FP8 Quantization on H100: A Practical Guide

Summary

FP8 (E4M3) quantization on NVIDIA H100 GPUs can deliver 1.6–1.9× throughput improvement over BF16 with near-zero accuracy degradation when calibrated correctly. This post covers the full pipeline: calibration dataset selection, TensorRT-LLM build flags, and production validation methodology.

What I Did

I benchmarked Llama-3 70B Instruct with FP8 weights + activations on a 4×H100 SXM5 node. The goal was to push throughput per GPU while keeping MMLU accuracy within 0.5% of the BF16 baseline.

Key setup:

Model: meta-llama/Meta-Llama-3-70B-Instruct
Hardware: 4× H100 80GB SXM5 (NVLink 4.0)
Framework: TensorRT-LLM 0.9.0
Calibration: 512 samples from Pile-val, 2048 max tokens

Key Technical Findings

Throughput gains (batch size 32, seq 2048):

Precision	Tokens/sec/GPU	vs BF16
BF16	2,840	1.0×
FP8 W+A	5,210	1.83×
INT8 W	4,090	1.44×

Memory footprint:

BF16 70B: 140GB across 4× GPUs = 35GB/GPU
FP8 70B: 76GB across 4× GPUs = 19GB/GPU
This makes single-node 70B serving possible on 2× H100 80GB

Accuracy on MMLU (5-shot):

BF16: 82.1%
FP8 W+A (calibrated): 81.8% (−0.3%)
INT8 W-only: 81.6% (−0.5%)

The critical insight: calibration dataset matters more than calibration size.
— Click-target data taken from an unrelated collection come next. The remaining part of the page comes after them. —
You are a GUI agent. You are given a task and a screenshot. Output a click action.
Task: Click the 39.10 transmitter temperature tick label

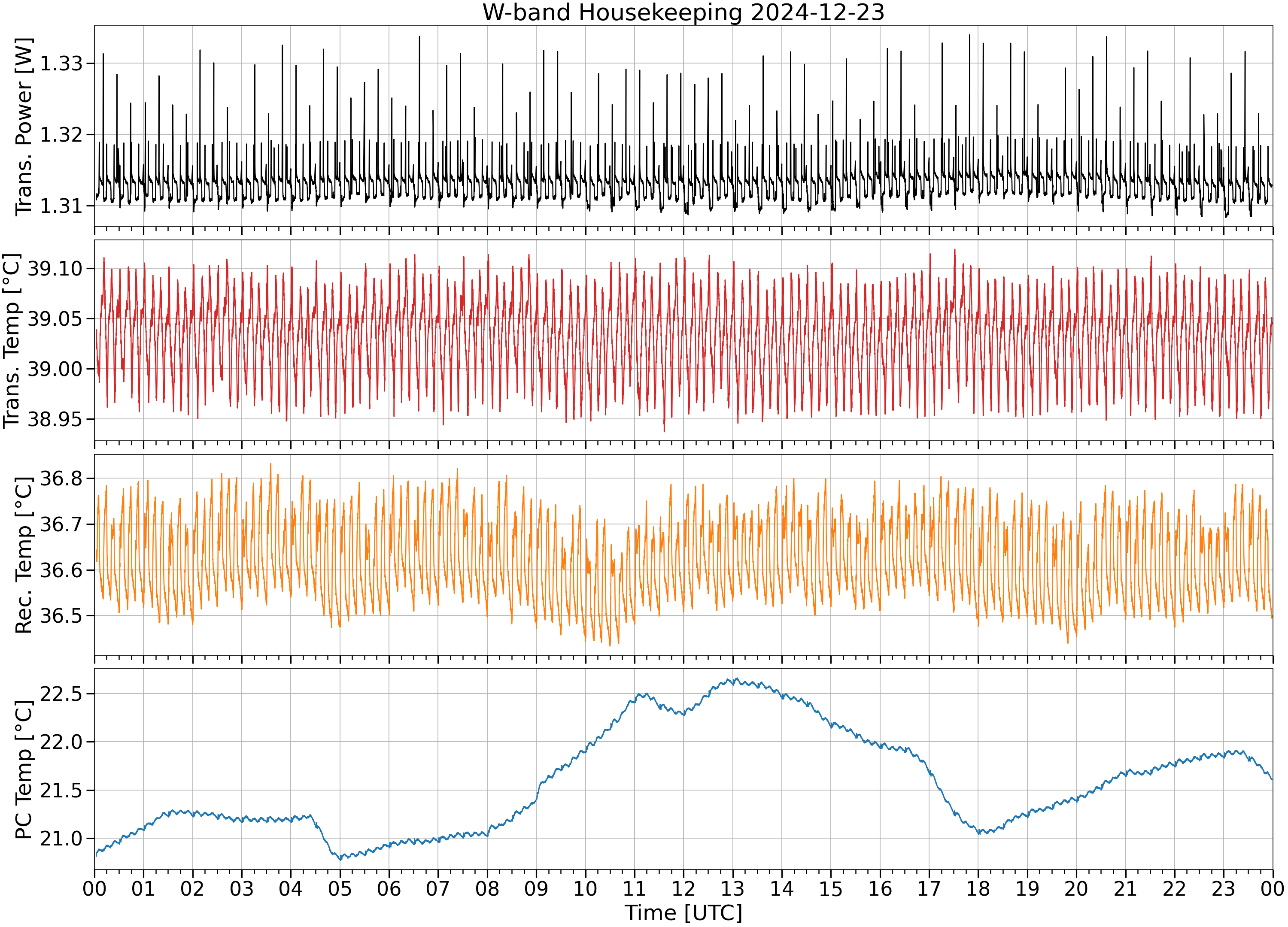55,269
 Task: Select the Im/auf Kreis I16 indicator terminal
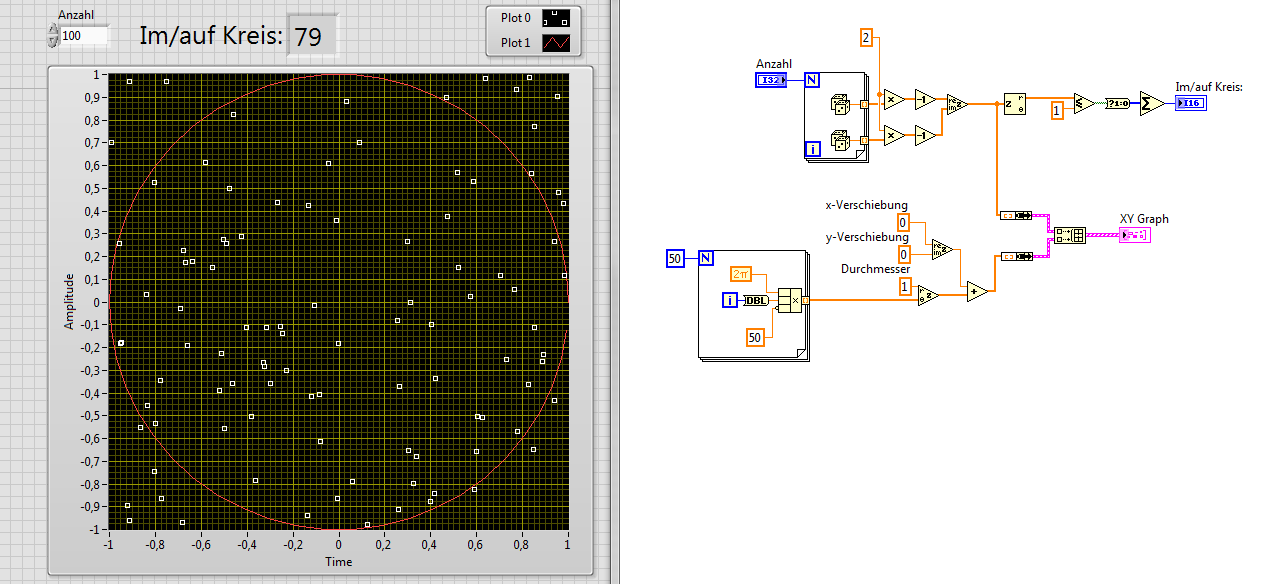pyautogui.click(x=1190, y=103)
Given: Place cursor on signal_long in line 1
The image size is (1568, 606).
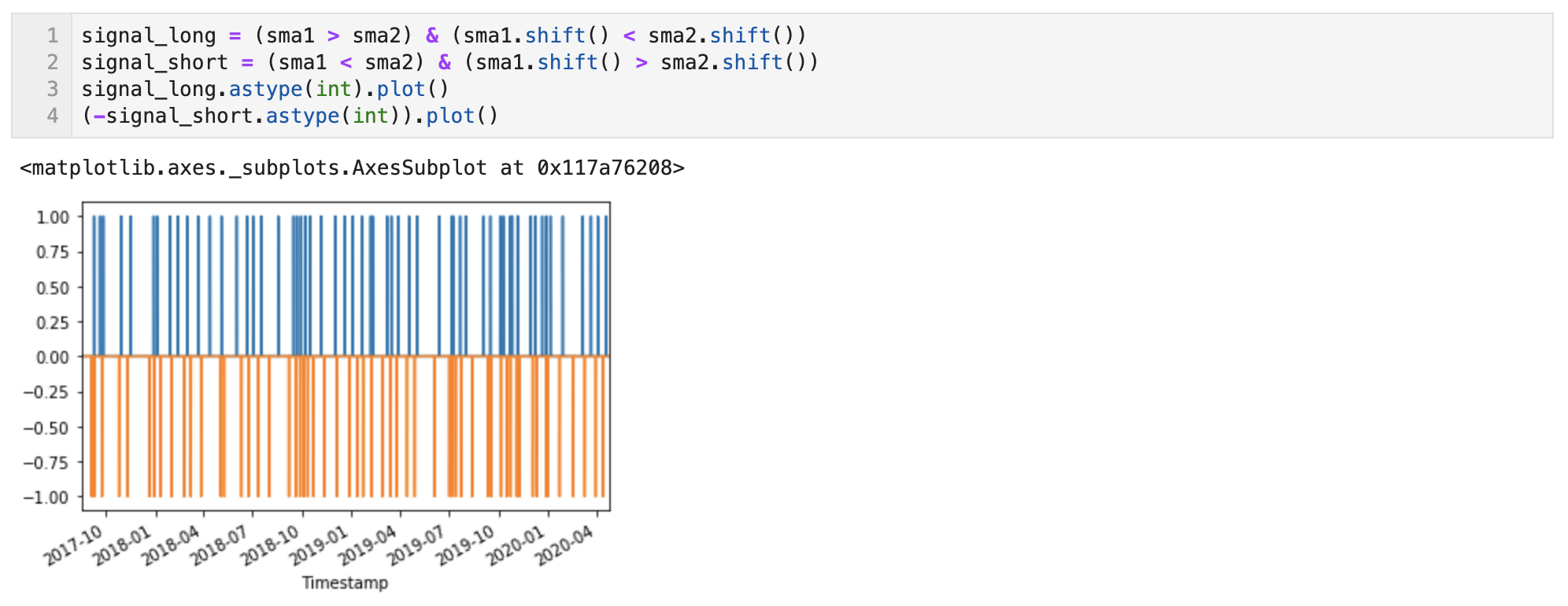Looking at the screenshot, I should [148, 35].
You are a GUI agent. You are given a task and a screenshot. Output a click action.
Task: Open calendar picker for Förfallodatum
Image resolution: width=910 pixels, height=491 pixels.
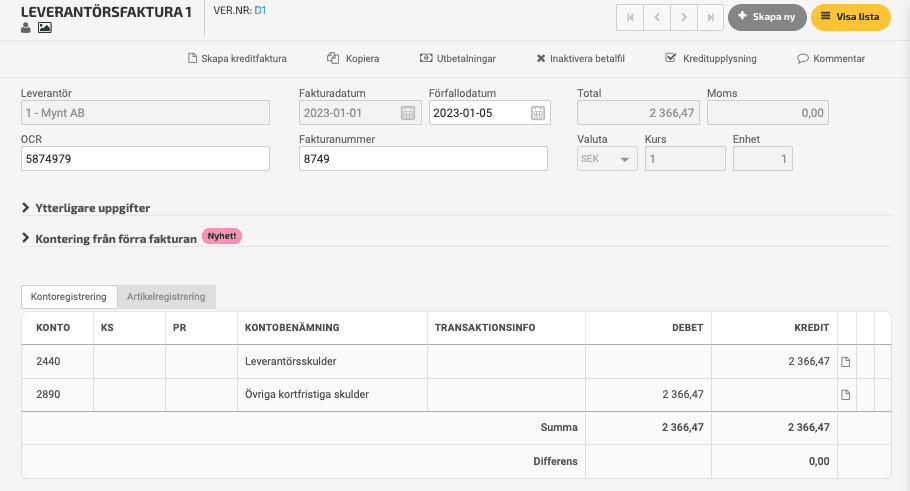[x=538, y=113]
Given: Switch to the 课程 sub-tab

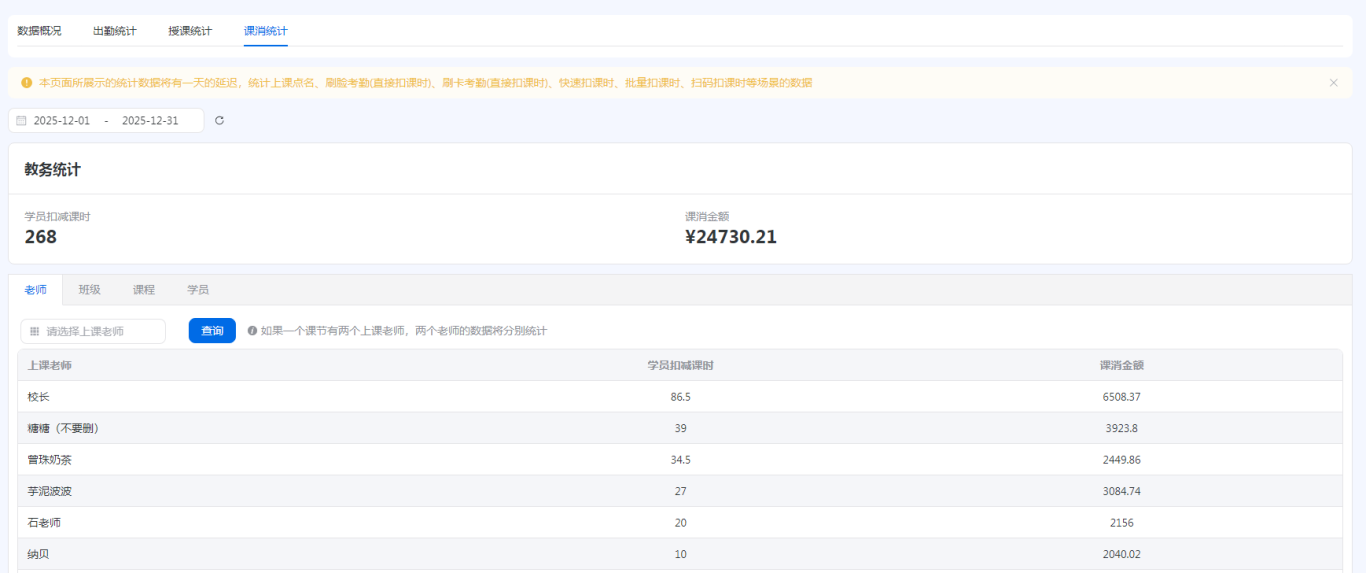Looking at the screenshot, I should 144,290.
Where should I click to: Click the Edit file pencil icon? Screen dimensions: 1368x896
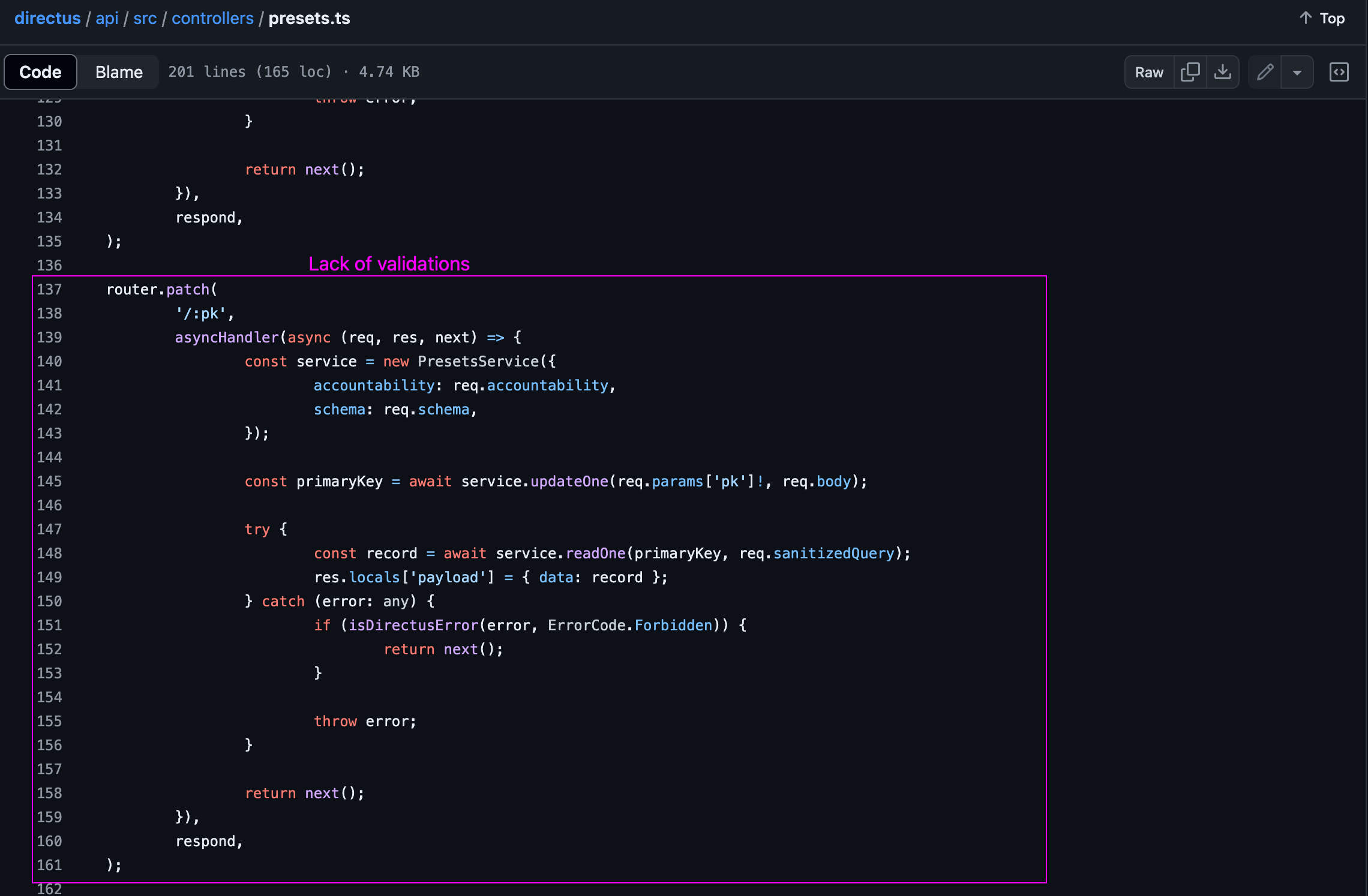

Using domain-matched data (code + technical text) vs. generic web text reduced accuracy loss from −1.8% to −0.3% on coding benchmarks.

Commands Used

Step 1: Build FP8 calibrated checkpoint

python quantization/quantize.py \
  --model_dir meta-llama/Meta-Llama-3-70B-Instruct \
  --dtype float16 \
  --qformat fp8 \
  --kv_cache_dtype fp8 \
  --output_dir ./llama3-70b-fp8 \
  --calib_size 512 \
  --calib_dataset pile-val

Step 2: Build TensorRT-LLM engine

trtllm-build \
  --checkpoint_dir ./llama3-70b-fp8 \
  --output_dir ./engines/llama3-70b-fp8 \
  --gemm_plugin fp8 \
  --strongly_typed \
  --max_batch_size 64 \
  --max_input_len 2048 \
  --max_output_len 1024 \
  --tp_size 4

Step 3: Benchmark

python benchmarks/benchmark.py \
  --engine_dir ./engines/llama3-70b-fp8 \
  --dataset cnn_dailymail \
  --batch_size 32 \
  --input_output_len 2048,512 \
  --warm_up 5 \
  --num_runs 20

Step 4: Validate accuracy

python evaluate/run_mmlu.py \
  --engine_dir ./engines/llama3-70b-fp8 \
  --num_fewshot 5 \
  --output_path ./results/fp8-mmlu.json

Lessons Learned

Use --strongly_typed flag — without it TRT will fall back to FP16 for some layers silently, reducing throughput gains by ~30%.
KV cache FP8 is essential — activating kv_cache_dtype fp8 alongside weight FP8 gives the bulk of memory savings. Skipping it cuts memory reduction roughly in half.
Attention layers are sensitive — if accuracy drops >1%, try excluding attention layers from FP8 via --exclude_modules="attention". Usually not needed with good calibration, but worth knowing.
Profile with Nsight before claiming success — SM efficiency should be above 75% for FP8 to deliver expected gains. Lower means memory-bound operation and FP8 compute advantage isn't being used.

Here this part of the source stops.